Supplied material
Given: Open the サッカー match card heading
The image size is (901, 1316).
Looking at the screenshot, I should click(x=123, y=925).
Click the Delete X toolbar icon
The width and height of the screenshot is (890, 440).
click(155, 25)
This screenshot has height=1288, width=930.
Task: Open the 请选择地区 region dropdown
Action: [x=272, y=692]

Instruction
Render the data above as a Markdown table with the columns Row and Line, numbering each line in order and leaving out blank lines.

Solution below
| Row | Line |
|---|---|
| 1 | Given: Open the サッカー match card heading |
| 2 | The image size is (901, 1316). |
| 3 | Looking at the screenshot, I should click(x=123, y=925). |
| 4 | Click the Delete X toolbar icon |
| 5 | The width and height of the screenshot is (890, 440). |
| 6 | click(155, 25) |
| 7 | This screenshot has height=1288, width=930. |
| 8 | Task: Open the 请选择地区 region dropdown |
| 9 | Action: [x=272, y=692] |